Gates did confirm that the Xbox would ship in the autumn and that the four controllers that could be connected to it would all feature force-feedback so the gamer could experience the game's crashes and explosions. Among the first games for the Xbox are the UK-originated Malice and The Rock's favourite, WWF Raw is War.
Gates also treated the audience to a sneak preview of the Whistler operating system (the next version of Windows 2000) and demonstrated voice recognition software for Pocket PC Plus handhelds.
Intel's chief executive officer Craig Barrett had earlier kick-started the conference by urging dealers not to write off the PC. Barrett predicted that 2001 would be remembered as the start of an "extended PC" era where PC sales would be driven by hi-tech toys such as PDAs (personal digital assistants) and digital audio players.
To prove his point, Barrett unveiled a wireless tablet PC that allows several users to surf the net from a single connection, and Intel's debut audio player, the Pocket Concert. The player, which goes on sale in the US next month, will retail for around $300. It can store either MP3 or WMA (Windows Media Audio) files on its 128MB of flash memory. A UK launch is scheduled for later in the year.
Palm boss Carl Jankowski completed a hat-trick of launches from PC-related companies by unveiling the palmtop maker's latest innovation, the E-Wallet.
The system, due to be launched later in the year, enables Palm owners to buy products by beaming information from their PDA to specially made terminals.
Once a person has agreed to a purchase, they send their credit card details, which are held in the Palm, and key in a PIN number. Jankowski believes that US shoppers will appreciate the speed of the system and the way it does away with the need for a signature.
The highlight of Sony's stand was a prototype of its blue laser optical disc recorder. Sony believes that the system, which can archive 22 gigabytes of high- definition video on one DVD (five times as much as current discs), will be on sale within five years.
Sony also unveiled a web tablet that is expected to go on sale in the US later in the year for around $3000, and an AV/IT Gateway that comprises a touch-screen monitor and a base station. Owners can use the Gateway to surf the net, send email and watch video from a number of sources. Neither product is expected to go on sale in the UK.
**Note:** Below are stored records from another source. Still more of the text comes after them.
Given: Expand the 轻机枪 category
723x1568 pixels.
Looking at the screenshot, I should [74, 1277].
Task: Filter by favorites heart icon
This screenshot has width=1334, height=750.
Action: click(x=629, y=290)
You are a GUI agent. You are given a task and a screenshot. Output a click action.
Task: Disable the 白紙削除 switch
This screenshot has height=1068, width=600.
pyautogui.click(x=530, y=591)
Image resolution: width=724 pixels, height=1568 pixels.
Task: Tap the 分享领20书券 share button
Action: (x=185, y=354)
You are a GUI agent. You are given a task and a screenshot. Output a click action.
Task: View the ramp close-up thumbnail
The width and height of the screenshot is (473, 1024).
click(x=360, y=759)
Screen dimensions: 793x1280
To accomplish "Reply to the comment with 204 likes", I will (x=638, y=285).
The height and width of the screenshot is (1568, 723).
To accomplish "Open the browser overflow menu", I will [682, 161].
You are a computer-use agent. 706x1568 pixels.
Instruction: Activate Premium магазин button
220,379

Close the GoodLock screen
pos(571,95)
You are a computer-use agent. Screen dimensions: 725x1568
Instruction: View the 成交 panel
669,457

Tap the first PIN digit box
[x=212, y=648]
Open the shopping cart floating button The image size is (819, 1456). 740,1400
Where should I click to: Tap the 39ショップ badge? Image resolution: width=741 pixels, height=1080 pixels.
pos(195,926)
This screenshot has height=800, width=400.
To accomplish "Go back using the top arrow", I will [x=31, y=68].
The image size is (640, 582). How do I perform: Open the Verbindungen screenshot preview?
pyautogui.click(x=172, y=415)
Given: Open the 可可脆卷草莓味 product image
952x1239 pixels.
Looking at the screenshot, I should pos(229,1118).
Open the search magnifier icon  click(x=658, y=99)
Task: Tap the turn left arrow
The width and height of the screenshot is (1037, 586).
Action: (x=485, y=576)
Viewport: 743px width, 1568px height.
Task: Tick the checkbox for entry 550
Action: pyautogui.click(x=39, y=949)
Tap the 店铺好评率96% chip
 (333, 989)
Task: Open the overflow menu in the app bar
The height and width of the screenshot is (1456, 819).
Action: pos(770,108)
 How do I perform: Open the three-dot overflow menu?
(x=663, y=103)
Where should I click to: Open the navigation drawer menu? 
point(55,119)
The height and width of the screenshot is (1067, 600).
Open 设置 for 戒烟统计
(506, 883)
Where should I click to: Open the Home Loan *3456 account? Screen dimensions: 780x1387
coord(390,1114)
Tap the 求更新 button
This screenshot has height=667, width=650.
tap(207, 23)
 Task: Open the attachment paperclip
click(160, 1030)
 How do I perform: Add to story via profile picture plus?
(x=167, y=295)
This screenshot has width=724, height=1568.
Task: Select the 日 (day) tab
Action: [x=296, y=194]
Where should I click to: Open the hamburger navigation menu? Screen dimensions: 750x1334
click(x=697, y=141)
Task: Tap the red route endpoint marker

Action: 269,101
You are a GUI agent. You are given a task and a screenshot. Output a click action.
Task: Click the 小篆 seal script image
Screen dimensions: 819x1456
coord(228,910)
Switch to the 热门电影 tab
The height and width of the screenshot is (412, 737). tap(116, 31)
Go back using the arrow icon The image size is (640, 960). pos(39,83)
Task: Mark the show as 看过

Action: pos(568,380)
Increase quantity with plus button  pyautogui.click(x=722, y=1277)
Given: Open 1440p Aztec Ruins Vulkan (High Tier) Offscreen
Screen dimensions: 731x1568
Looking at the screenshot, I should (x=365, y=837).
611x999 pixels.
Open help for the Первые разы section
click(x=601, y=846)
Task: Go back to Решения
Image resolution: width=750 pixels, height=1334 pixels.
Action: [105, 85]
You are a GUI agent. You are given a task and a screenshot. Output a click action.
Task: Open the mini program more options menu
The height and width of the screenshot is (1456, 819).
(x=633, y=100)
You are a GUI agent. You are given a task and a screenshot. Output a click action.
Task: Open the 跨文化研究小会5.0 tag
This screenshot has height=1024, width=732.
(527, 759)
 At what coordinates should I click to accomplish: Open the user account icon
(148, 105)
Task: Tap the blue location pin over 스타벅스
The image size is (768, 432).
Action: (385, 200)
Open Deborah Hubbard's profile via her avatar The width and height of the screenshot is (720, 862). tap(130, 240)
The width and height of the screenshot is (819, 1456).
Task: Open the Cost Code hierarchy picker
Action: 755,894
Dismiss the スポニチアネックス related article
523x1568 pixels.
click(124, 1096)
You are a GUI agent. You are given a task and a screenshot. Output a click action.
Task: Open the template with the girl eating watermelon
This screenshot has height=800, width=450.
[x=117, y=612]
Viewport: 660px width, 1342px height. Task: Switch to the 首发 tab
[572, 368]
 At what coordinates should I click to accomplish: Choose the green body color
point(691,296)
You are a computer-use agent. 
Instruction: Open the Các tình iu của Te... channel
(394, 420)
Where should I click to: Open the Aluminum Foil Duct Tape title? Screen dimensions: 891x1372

Britons will however be taking delivery of several DVD and Super Audio CD players, a MiniDisc personal recorder that uses MDLP technology to fit five hours of music on one disc, hi-fi and PC CD-R/CD-RW burners, and two Network Walkmans.
Several of the impressive prototypes that Panasonic showed on its stand last year turned up as real-world products this time round. Americans will soon be able to purchase two digital audio/MP3 players that use SD (Secure Digital) removable storage cards. They take the form of a necklace/wrist band (SV-D75) or a pair of headphones (SV-D05). Both are expected in the UK in the summer.
Panasonic also paraded a DVD-ram based camcorder, the VDR-M10 and its first digital camera - the PV-DC3000.
Almost all the major players displayed DVD video recorder several of which are already on sale in the US. However a re-run of the Betamax-VHS battle now seems a certainty with recorders using three competing formats/discs - DVD-ram (Panasonic, Samsung), DVD-RW (Pioneer) and DVD+RW (Philips) heading for the UK later in the year.
Sony chose to sit on the fence in offering a DVD video recorder that works with DVD+RW and DVD-RW discs. It won't go on sale until 2002.
Other Vegas showstoppers included a portable hard disk from Iomega, a removable flash memory format from Dataplay, MP3-equipped sunglasses from Thomson, an internet/email watch from Timex, and our favourite, a smart frying pan that bleeps when your food is cooked, from Digital Cookware.